Data Augmentation Techniques in Deep Learning with Keras

Data augmentation is a widely used technique in deep learning to increase the size of the training set. By generating additional training samples, it helps in improving the accuracy of the model. Keras, a popular deep learning framework, provides several techniques for data augmentation. In this article, we will explore some of the most commonly used data augmentation techniques in Keras.

Image Data Augmentation

In image recognition tasks, data augmentation can be done by applying various transformations to the input images. Keras provides a wide range of inbuilt functions to perform these transformations.

Rotation

Rotation involves rotating the input image by a certain angle. It can be done using the rotation_range parameter in the ImageDataGenerator function.

ImageDataGenerator(rotation_range=30)

Width and Height Shifts

Width and height shifts can be done by shifting the input image horizontally or vertically by a certain amount. It can be done using the width_shift_range and height_shift_range parameters.
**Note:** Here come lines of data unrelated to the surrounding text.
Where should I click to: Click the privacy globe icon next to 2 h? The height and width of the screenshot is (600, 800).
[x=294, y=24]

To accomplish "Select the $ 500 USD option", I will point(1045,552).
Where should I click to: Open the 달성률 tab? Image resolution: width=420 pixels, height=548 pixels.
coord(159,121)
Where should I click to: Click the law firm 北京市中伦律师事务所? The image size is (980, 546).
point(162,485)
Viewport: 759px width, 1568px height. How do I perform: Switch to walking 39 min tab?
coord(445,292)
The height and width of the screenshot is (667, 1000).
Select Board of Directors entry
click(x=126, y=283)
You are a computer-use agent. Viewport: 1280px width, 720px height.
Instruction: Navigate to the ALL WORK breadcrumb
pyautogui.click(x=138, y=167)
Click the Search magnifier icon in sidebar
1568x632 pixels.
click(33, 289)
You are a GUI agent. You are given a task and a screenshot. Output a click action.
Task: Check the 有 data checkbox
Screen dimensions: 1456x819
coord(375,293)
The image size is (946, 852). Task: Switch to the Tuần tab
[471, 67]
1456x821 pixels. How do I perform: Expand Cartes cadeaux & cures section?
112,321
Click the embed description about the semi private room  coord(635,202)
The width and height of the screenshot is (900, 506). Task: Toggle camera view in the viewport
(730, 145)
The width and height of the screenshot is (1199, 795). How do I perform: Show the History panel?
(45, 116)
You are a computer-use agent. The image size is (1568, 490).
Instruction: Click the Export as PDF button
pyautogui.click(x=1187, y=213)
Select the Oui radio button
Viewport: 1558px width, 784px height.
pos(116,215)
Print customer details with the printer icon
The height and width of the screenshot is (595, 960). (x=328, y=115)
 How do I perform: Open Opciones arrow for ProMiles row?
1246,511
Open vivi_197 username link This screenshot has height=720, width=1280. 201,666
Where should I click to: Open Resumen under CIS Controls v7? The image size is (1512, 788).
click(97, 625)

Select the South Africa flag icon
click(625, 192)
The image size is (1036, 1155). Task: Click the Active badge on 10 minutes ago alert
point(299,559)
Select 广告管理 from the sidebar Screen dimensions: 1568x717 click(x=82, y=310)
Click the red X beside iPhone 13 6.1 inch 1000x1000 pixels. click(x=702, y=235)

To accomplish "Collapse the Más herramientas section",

ImageDataGenerator(width_shift_range=0.2, height_shift_range=0.2)

Zoom

Zooming involves zooming in or out of the input image. It can be done using the zoom_range parameter.

ImageDataGenerator(zoom_range=0.2)

Flipping

Flipping involves flipping the input image either horizontally or vertically. It can be done using the horizontal_flip and vertical_flip parameters.

ImageDataGenerator(horizontal_flip=True, vertical_flip=True)

Text Data Augmentation

In text classification tasks, data augmentation can be done by generating text samples through various techniques. Keras provides a few techniques for text data augmentation.

Synonym Replacement

Synonym replacement involves replacing some words in the input text with their synonyms. It can be done using the TfidfVectorizer function from the sklearn library.

from sklearn.feature_extraction.text import TfidfVectorizer
import nltk
from nltk.corpus import wordnet

def get_synonyms(word):
    synonyms = []
    for syn in wordnet.synsets(word):
        for lemma in syn.lemmas():
            synonyms.append(lemma.name())
    return synonyms

def synonym_replacement(text):
    tfidf_vect = TfidfVectorizer(tokenizer=nltk.word_tokenize)
    tfidf_vect.fit_transform([text])
    feature_names = tfidf_vect.get_feature_names()

    for idx, word in enumerate(nltk.word_tokenize(text)):
        if word in feature_names:
            synonyms = get_synonyms(word)
            if len(synonyms)>0:
                text = text.replace(word, synonyms[0])
    return text

Random Insertion

Random insertion involves inserting some new words at random positions in the input text. It can be done using the insert_random_words function.

import random

def insert_random_words(text, n=2):
    words = text.split()
    for i in range(n):
        words.insert(random.randint(0,len(words)), "newword")
    return " ".join(words)

Conclusion

Data augmentation is an important technique for improving the accuracy of deep learning models. We have seen some of the most commonly used data augmentation techniques in Keras for image and text data. By using these techniques, we can generate additional training data which can help in preventing overfitting and improving the generalization of the model.